Énergir a reçu le feu vert de la Régie de l’énergie pour imposer le gaz naturel renouvelable (GNR) – et son coût plus élevé – à ses nouveaux clients résidentiels et commerciaux à compter du 1er avril.

« On est très content que la Régie nous ait suivi là-dedans », a commenté la vice-présidente exécutive d’Énergir, Stéphanie Trudeau, lors d’un entretien avec La Presse. « C’est un gros changement. »

« Tout nouveau contrat qu’on va signer avec nos clients résidentiels, commerciaux et institutionnels devra être soit biénergie et GNR, soit 100 % GNR. On n’ajoute plus une molécule de gaz fossile dans le nouveau bâtiment », a précisé Mme Trudeau.

Les clients existants ne sont pas touchés par cette décision, mais les nouveaux clients du distributeur gazier paieront plus cher. Le gaz naturel renouvelable qu’Énergir veut intégrer de plus en plus dans son réseau coûte au moins trois fois plus cher que le gaz fossile.

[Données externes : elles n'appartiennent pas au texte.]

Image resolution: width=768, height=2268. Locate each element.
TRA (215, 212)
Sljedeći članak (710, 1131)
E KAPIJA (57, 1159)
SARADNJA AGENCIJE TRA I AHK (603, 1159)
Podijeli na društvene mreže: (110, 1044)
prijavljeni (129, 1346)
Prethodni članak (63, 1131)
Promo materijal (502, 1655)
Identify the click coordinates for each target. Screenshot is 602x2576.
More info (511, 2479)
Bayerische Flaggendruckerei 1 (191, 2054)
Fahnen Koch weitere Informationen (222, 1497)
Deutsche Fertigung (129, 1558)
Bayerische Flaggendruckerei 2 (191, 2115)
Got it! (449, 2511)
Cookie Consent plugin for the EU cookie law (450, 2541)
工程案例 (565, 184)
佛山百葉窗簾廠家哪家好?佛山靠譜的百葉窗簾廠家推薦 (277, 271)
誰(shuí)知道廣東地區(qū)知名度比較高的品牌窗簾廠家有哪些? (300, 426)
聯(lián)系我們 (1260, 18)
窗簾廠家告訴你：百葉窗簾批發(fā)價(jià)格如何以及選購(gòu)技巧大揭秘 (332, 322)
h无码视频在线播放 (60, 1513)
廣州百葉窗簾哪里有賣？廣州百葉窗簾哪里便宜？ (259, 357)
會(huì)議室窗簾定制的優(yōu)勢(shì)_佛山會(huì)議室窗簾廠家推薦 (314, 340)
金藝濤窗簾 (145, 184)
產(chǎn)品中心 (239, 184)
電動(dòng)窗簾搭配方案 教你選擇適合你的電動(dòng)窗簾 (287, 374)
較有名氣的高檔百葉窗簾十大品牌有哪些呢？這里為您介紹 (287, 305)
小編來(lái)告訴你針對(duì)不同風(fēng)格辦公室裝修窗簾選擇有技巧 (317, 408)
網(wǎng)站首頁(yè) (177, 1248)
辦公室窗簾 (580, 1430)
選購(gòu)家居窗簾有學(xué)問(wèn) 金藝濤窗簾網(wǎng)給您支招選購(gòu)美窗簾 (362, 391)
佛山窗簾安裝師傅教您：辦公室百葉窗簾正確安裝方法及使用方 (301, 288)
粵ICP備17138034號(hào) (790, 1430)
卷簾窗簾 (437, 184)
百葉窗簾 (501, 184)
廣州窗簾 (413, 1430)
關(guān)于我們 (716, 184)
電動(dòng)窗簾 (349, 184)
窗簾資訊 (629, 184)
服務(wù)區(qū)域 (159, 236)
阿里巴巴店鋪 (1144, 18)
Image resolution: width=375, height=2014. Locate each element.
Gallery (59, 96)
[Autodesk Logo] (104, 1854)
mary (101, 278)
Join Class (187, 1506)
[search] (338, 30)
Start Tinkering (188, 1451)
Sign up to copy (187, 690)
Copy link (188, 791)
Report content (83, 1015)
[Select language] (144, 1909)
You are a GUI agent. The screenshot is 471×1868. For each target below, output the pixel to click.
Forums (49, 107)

Énergir ne se berce pas d’illusions, elle n’ira pas chercher beaucoup de nouveaux clients résidentiels avec sa nouvelle proposition.

Pour une maison unifamiliale moyenne chauffée au gaz naturel, la facture annuelle augmenterait de 2109 $ à 3093 $ avec du gaz 100 % renouvelable. La biénergie couplée au GNR ramènerait la facture à 1848 $, ce qui est encore plus cher que tout à l’électricité (1668 $).

Pour un petit commerce de détail, la facture de gaz passerait de 7333 $ en gaz fossile à 9954 $ en GNR. La combinaison biénergie et GNR réduirait le coût à 7396 $, soit un peu moins que l’électricité (7634 $).

Moins de clients et moins de ventes

« On s’attend à brancher moins de clients parce que l’offre 100 % GNR, dans le marché résidentiel, ne sera pas forcément intéressante », convient Stéphanie Trudeau.

Le secteur commercial et industriel, par contre, pourrait y trouver son compte, surtout avec l’option biénergie-GNR, qui ferait baisser sa facture.

La demande d’Énergir d’imposer le GNR à sa nouvelle clientèle ne fait pas que des heureux. La Fédération canadienne de l’entreprise indépendante, entre autres, s’y est opposée en plaidant qu’elle aura « un impact excessif sur les PME qui voudront se raccorder au réseau d’Énergir en leur imposant un surcoût de 50 % ».

La Régie de l’énergie s’est toutefois dite d’avis que le changement demandé par Énergir est dans l’intérêt public, parce qu’il contribuera à l’atteinte des objectifs de réduction des émissions de gaz à effet de serre du gouvernement québécois.

Énergir s’attend à ce que le nombre de nouveaux branchements dans les secteurs résidentiel, commercial et institutionnel baisse à environ un millier par année, comparativement à plus de 3000 annuellement. Le volume de gaz qui passera par le réseau d’Énergir devrait diminuer de 7,7 millions de mètres cubes par année, selon les documents soumis à la Régie.

La transition énergétique aura donc un coût pour Énergir, mais le distributeur ne s’attend pas à ce que sa rentabilité soit affectée par cet effort de décarbonation de son réseau, une première pour un distributeur gazier en Amérique du Nord, selon l’entreprise.

Hydro-Québec comblera en partie le manque à gagner d’Énergir en lui versant une compensation financière pour les clients qui choisissent la biénergie. Une entente très critiquée notamment parce que la hausse du nombre de consommateurs de gaz naturel au fil des ans est de nature à faire augmenter indéfiniment le versement de cette compensation.

L’entreprise, dont les actionnaires sont la Caisse de dépôt et placement du Québec et le Fonds de solidarité FTQ, projette une expansion de son réseau pour desservir le parc industriel de Bécancour et les entreprises de la filière batterie qui voudront s’y installer.

La clientèle industrielle n’est pas visée par l’obligation d’acheter du gaz naturel renouvelable à un coût plus élevé. Il n’est « pas réaliste » d’imposer cette obligation à la clientèle industrielle pour des raisons de « compétitivité mondiale », estime Énergir.